Crooked Fingers – Red Devil Dawn

The Background: I never found much of interest in the Archers of Loaf, the former band of Eric Bachmann, who is, basically, Crooked Fingers. And when the first CF album showed up at the old BOB offices it left no impression. (I never heard the second one.)

So, to say the least, when this one unexpectedly came in the post I was a bit depressed. Because I had just renewed contact with Merge, though not “my old pal” Wurster, and had seemingly raised the odds to 50/50 on being able to get the occasional platter of potential interest to this small corner of the world: the shire of “the bastard offspring.”

But now I was confronted by the quandary of: “would I be setting back those prospects by not scribbling anything about this record which I assumed would, again, at the least, bore the hell out of me.” It’s not that I wouldn’t listen to it. I pride myself on eventually listening to every record (well, 99.7% of them, because if you ever saw the hermitage you’d realize how easy it is for things to get swallowed into oblivion) someone sends or gives to me, even if it takes a half-dozen months to get to it.

The record: So here we are. I pop the disc in the CD-ROM drive in my machine at the day job office. And it is just lovely! Bachmann’s voice is gruff and craggy, wandering amongst the bluffs of Kristofferson, ‘70s Dylan, Waits and Springsteen. The instrumentation balances synth stuff countered with acoustic instruments, lap steel, actual strings, horns, etc. Subtle mixtures of these develop the arrangements, as needed, to support melodies equal to the finest of the Magnetic Fields.

The songs are ordered in a kind of alternating mid-tempo/ballad fashion. Nothing gets particular heavy but some are quite sprightly, like You Threw A Spark. It rides tensile, pulsing rhythms — including ostinato strings and trumpets — in the verses that blossom into tender, swaying choruses. Or the lead off cut, The Darkness, where the rise and fall of it verses builds into a dense, classically catchy Pop-Rock chorus full of succulent melancholy and yearning.

It also demonstrates my point above as its synth beats, mechanistic and else wise, meshes with a strumming acoustic guitar, bowing cello and what sounds like a recorder (though that could be another keyboard). As sparse as the last song is dense, but just as alluring, is Boy With (100) Hands. A voice and acoustic guitar ballad with a haunting trumpet solo after which a faint slide guitar overdub is added in. It has the feel of Springsteen’s Nebraska though maybe slightly more melodious than anything on there.

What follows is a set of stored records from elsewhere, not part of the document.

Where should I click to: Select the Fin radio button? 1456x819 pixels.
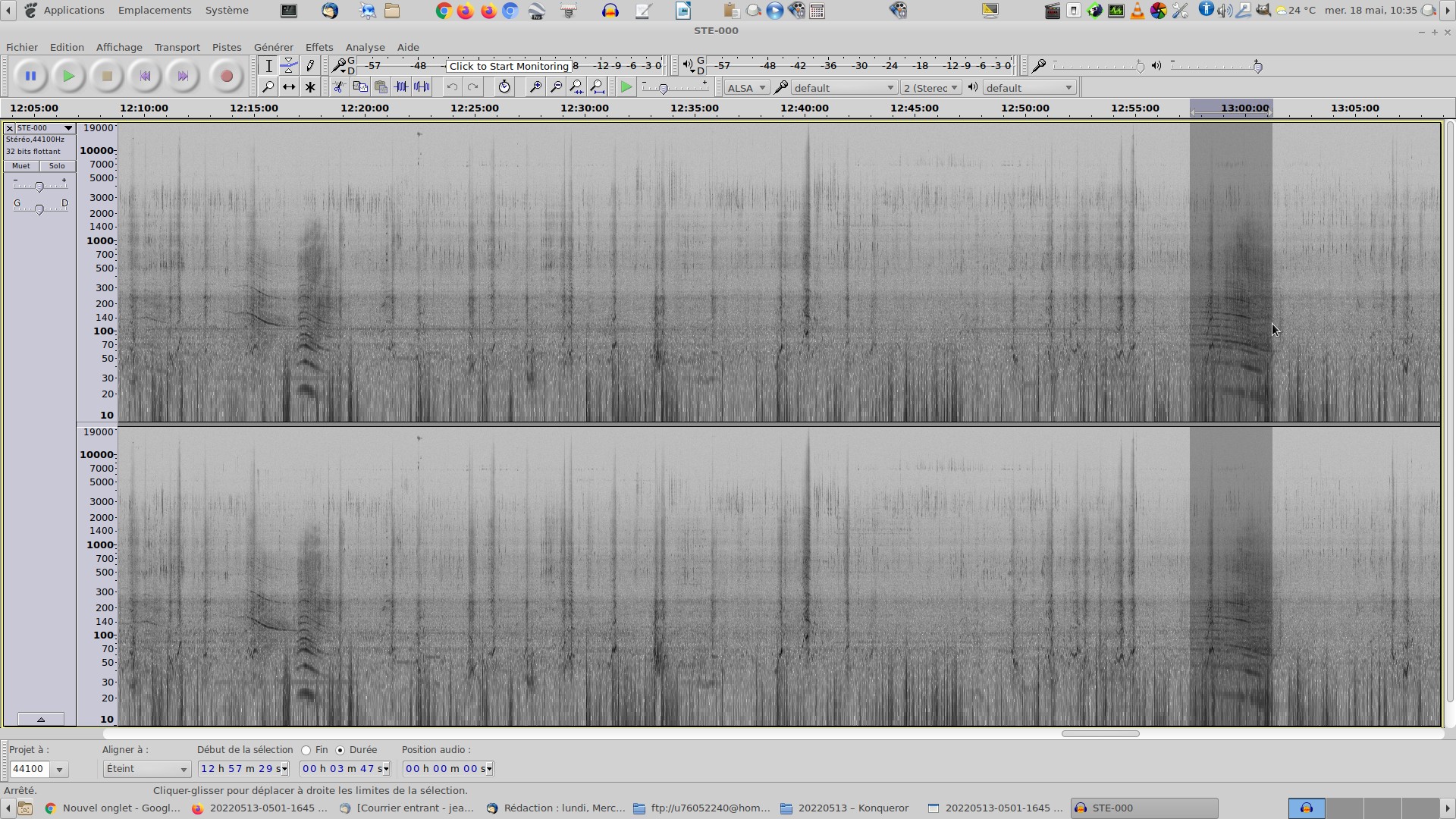pyautogui.click(x=306, y=750)
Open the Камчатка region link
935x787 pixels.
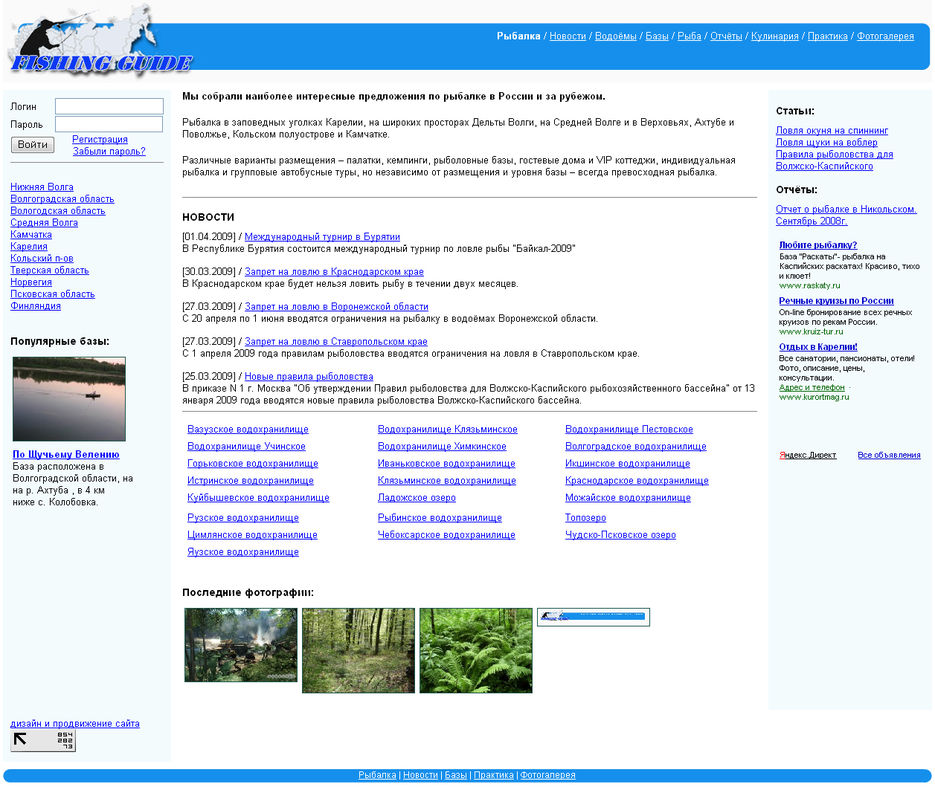[x=31, y=235]
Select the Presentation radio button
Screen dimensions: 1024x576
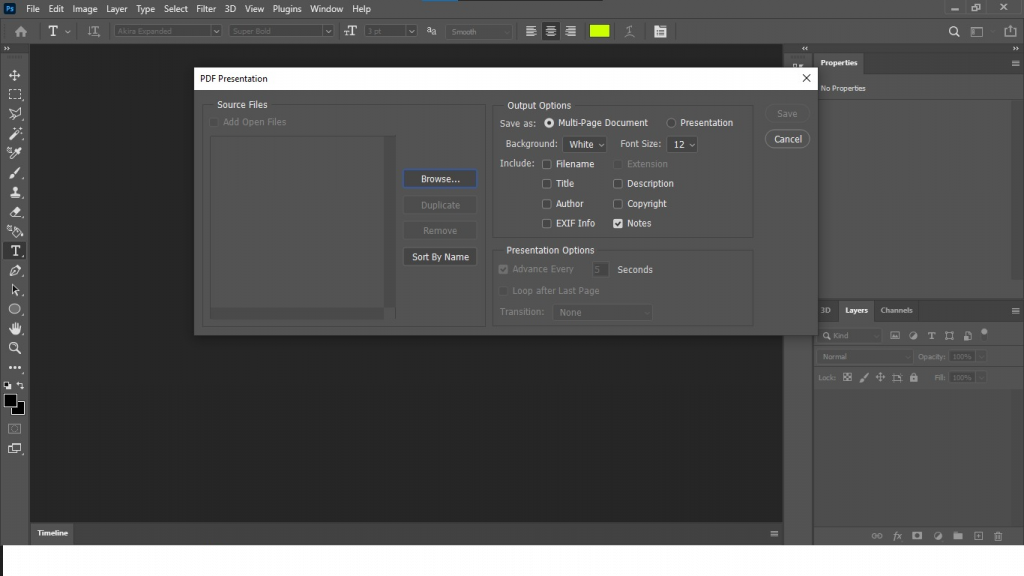[x=671, y=122]
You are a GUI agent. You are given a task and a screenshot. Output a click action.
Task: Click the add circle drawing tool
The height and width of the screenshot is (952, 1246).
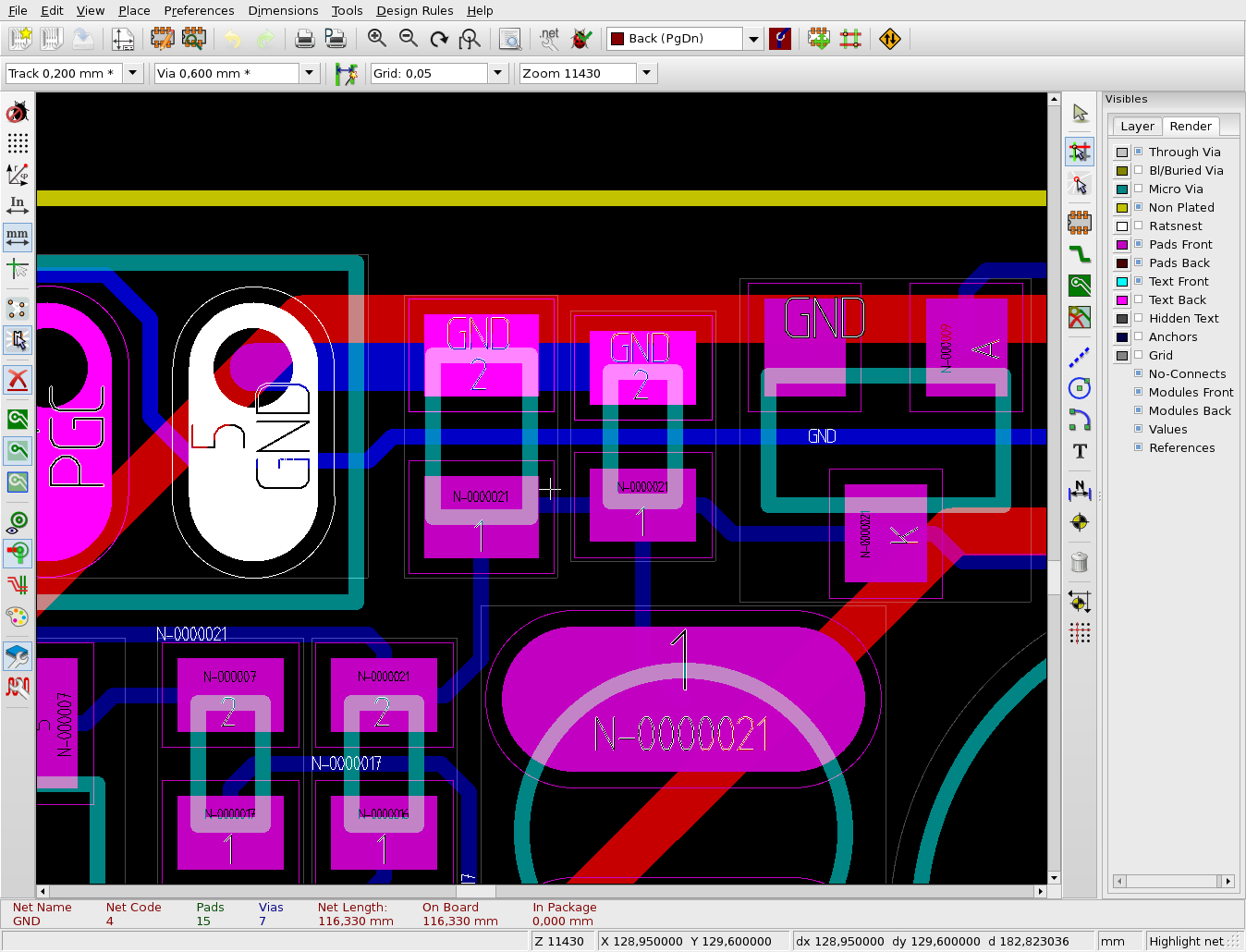(x=1079, y=388)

The one semi-misstep is Sweet Marie. It has a lovely acoustic guitar and quasi-mariachi horns driven melody that seems lifted from some ‘60s Top 40 hit (a trick also used in Disappear) with snappily paced drumming and sweet strings in the chorus, but the tone of Bachmann’s vocal seems just a smidge out of place in its over-coarseness.

(Interestingly enough there seems to be more than just the title in common between this and Dylan’s Absolutely Sweet Marie. The lyrics come across as a second camera angle on the tale of that song.) But that’s just a niggling thing in comparison to the greatness of this record.